The task
Word for word, repeat every entry that appears below.

Source data
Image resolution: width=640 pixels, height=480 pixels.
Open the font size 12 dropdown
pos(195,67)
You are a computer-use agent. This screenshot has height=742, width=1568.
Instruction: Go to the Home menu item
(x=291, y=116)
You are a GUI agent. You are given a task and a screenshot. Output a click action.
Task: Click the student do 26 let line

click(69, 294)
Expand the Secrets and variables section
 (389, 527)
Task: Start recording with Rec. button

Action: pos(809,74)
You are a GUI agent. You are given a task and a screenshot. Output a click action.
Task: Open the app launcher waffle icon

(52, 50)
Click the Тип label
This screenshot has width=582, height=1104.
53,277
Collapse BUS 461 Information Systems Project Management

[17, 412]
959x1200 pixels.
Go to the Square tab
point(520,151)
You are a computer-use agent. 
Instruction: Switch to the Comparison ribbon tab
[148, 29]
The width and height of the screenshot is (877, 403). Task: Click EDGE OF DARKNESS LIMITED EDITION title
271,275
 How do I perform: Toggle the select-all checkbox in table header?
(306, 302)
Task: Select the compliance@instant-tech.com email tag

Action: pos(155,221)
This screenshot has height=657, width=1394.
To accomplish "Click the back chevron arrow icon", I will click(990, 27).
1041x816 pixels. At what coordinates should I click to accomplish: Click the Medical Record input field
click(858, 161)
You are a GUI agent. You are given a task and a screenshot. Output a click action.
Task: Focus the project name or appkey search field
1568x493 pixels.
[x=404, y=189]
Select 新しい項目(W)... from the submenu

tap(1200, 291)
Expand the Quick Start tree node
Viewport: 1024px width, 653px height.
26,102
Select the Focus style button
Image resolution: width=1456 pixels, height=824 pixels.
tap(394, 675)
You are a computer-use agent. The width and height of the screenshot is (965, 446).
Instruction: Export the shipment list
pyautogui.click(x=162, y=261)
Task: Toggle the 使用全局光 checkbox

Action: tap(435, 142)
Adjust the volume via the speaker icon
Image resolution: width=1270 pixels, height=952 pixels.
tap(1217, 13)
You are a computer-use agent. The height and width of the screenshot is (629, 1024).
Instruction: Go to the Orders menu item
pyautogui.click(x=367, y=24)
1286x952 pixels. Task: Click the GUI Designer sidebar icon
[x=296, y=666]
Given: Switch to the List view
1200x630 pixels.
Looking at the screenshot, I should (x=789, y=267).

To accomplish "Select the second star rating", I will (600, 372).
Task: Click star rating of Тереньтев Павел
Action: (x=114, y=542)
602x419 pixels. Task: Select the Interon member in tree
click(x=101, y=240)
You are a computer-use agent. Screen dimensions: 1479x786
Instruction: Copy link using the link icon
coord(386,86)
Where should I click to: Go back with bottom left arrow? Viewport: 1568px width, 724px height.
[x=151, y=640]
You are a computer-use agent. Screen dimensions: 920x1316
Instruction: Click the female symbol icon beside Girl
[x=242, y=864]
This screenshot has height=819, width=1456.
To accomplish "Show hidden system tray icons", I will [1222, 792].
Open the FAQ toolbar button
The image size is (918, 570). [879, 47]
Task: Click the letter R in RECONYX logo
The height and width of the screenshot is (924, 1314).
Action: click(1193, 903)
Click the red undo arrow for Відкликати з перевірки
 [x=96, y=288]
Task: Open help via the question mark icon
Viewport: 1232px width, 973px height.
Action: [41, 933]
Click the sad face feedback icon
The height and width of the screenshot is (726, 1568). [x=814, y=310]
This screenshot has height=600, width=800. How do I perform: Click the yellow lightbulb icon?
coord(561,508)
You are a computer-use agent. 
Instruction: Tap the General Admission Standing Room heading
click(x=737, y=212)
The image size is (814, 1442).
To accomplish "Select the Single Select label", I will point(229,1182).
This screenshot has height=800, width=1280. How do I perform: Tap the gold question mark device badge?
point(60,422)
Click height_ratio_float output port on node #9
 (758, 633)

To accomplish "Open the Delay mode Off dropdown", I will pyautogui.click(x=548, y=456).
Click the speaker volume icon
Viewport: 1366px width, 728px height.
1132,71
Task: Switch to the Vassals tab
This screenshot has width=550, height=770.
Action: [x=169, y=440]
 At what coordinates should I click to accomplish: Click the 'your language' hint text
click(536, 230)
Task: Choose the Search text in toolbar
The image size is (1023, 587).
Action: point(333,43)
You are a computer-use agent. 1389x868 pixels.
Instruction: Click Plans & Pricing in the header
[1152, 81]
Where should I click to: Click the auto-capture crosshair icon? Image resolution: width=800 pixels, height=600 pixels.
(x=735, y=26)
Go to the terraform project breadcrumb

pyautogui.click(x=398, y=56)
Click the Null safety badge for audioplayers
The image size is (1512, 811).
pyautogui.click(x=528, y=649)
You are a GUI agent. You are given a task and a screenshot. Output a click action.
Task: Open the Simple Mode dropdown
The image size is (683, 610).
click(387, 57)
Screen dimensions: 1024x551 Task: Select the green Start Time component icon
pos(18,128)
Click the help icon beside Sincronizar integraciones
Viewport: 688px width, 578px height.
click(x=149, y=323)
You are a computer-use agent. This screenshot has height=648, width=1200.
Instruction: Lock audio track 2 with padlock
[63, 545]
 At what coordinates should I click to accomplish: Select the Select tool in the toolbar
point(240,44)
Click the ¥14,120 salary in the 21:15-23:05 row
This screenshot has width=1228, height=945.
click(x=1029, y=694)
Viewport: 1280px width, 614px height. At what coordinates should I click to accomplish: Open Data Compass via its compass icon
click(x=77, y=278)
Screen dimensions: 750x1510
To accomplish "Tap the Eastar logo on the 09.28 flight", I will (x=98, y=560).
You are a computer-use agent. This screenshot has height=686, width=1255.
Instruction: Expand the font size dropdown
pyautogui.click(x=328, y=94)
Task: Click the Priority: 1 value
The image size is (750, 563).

Solution to this exercise
Image resolution: width=640 pixels, height=480 pixels.
Open the font size 12 dropdown
pos(195,67)
You are a computer-use agent. This screenshot has height=742, width=1568.
Instruction: Go to the Home menu item
(x=291, y=116)
You are a GUI agent. You are given a task and a screenshot. Output a click action.
Task: Click the student do 26 let line

click(69, 294)
Expand the Secrets and variables section
 (389, 527)
Task: Start recording with Rec. button

Action: pos(809,74)
You are a GUI agent. You are given a task and a screenshot. Output a click action.
Task: Open the app launcher waffle icon

(52, 50)
Click the Тип label
This screenshot has width=582, height=1104.
53,277
Collapse BUS 461 Information Systems Project Management

[17, 412]
959x1200 pixels.
Go to the Square tab
point(520,151)
You are a computer-use agent. 
Instruction: Switch to the Comparison ribbon tab
[148, 29]
The width and height of the screenshot is (877, 403). Task: Click EDGE OF DARKNESS LIMITED EDITION title
271,275
 How do I perform: Toggle the select-all checkbox in table header?
(306, 302)
Task: Select the compliance@instant-tech.com email tag

Action: pos(155,221)
This screenshot has height=657, width=1394.
To accomplish "Click the back chevron arrow icon", I will click(990, 27).
1041x816 pixels. At what coordinates should I click to accomplish: Click the Medical Record input field
click(858, 161)
You are a GUI agent. You are given a task and a screenshot. Output a click action.
Task: Focus the project name or appkey search field
1568x493 pixels.
[x=404, y=189]
Select 新しい項目(W)... from the submenu

tap(1200, 291)
Expand the Quick Start tree node
Viewport: 1024px width, 653px height.
26,102
Select the Focus style button
Image resolution: width=1456 pixels, height=824 pixels.
tap(394, 675)
You are a computer-use agent. The width and height of the screenshot is (965, 446).
Instruction: Export the shipment list
pyautogui.click(x=162, y=261)
Task: Toggle the 使用全局光 checkbox

Action: tap(435, 142)
Adjust the volume via the speaker icon
Image resolution: width=1270 pixels, height=952 pixels.
tap(1217, 13)
You are a computer-use agent. The height and width of the screenshot is (629, 1024).
Instruction: Go to the Orders menu item
pyautogui.click(x=367, y=24)
1286x952 pixels. Task: Click the GUI Designer sidebar icon
[x=296, y=666]
Given: Switch to the List view
1200x630 pixels.
Looking at the screenshot, I should (x=789, y=267).

To accomplish "Select the second star rating", I will (600, 372).
Task: Click star rating of Тереньтев Павел
Action: (x=114, y=542)
602x419 pixels. Task: Select the Interon member in tree
click(x=101, y=240)
You are a computer-use agent. Screen dimensions: 1479x786
Instruction: Copy link using the link icon
coord(386,86)
Where should I click to: Go back with bottom left arrow? Viewport: 1568px width, 724px height.
[x=151, y=640]
You are a computer-use agent. Screen dimensions: 920x1316
Instruction: Click the female symbol icon beside Girl
[x=242, y=864]
This screenshot has height=819, width=1456.
To accomplish "Show hidden system tray icons", I will [1222, 792].
Open the FAQ toolbar button
The image size is (918, 570). [879, 47]
Task: Click the letter R in RECONYX logo
The height and width of the screenshot is (924, 1314).
Action: click(1193, 903)
Click the red undo arrow for Відкликати з перевірки
 [x=96, y=288]
Task: Open help via the question mark icon
Viewport: 1232px width, 973px height.
Action: [41, 933]
Click the sad face feedback icon
The height and width of the screenshot is (726, 1568). [x=814, y=310]
This screenshot has height=600, width=800. How do I perform: Click the yellow lightbulb icon?
coord(561,508)
You are a computer-use agent. 
Instruction: Tap the General Admission Standing Room heading
click(x=737, y=212)
The image size is (814, 1442).
To accomplish "Select the Single Select label", I will point(229,1182).
This screenshot has height=800, width=1280. How do I perform: Tap the gold question mark device badge?
point(60,422)
Click height_ratio_float output port on node #9
 (758, 633)

To accomplish "Open the Delay mode Off dropdown", I will pyautogui.click(x=548, y=456).
Click the speaker volume icon
Viewport: 1366px width, 728px height.
1132,71
Task: Switch to the Vassals tab
This screenshot has width=550, height=770.
Action: [x=169, y=440]
 At what coordinates should I click to accomplish: Click the 'your language' hint text
click(536, 230)
Task: Choose the Search text in toolbar
The image size is (1023, 587).
Action: point(333,43)
You are a computer-use agent. 1389x868 pixels.
Instruction: Click Plans & Pricing in the header
[1152, 81]
Where should I click to: Click the auto-capture crosshair icon? Image resolution: width=800 pixels, height=600 pixels.
(x=735, y=26)
Go to the terraform project breadcrumb

pyautogui.click(x=398, y=56)
Click the Null safety badge for audioplayers
The image size is (1512, 811).
pyautogui.click(x=528, y=649)
You are a GUI agent. You are given a task and a screenshot. Output a click action.
Task: Open the Simple Mode dropdown
The image size is (683, 610).
click(387, 57)
Screen dimensions: 1024x551 Task: Select the green Start Time component icon
pos(18,128)
Click the help icon beside Sincronizar integraciones
Viewport: 688px width, 578px height.
click(x=149, y=323)
You are a computer-use agent. This screenshot has height=648, width=1200.
Instruction: Lock audio track 2 with padlock
[63, 545]
 At what coordinates should I click to accomplish: Select the Select tool in the toolbar
point(240,44)
Click the ¥14,120 salary in the 21:15-23:05 row
This screenshot has width=1228, height=945.
click(x=1029, y=694)
Viewport: 1280px width, 614px height. At what coordinates should I click to accomplish: Open Data Compass via its compass icon
click(x=77, y=278)
Screen dimensions: 750x1510
To accomplish "Tap the Eastar logo on the 09.28 flight", I will (x=98, y=560).
You are a computer-use agent. This screenshot has height=686, width=1255.
Instruction: Expand the font size dropdown
pyautogui.click(x=328, y=94)
Task: Click the Priority: 1 value
The image size is (750, 563).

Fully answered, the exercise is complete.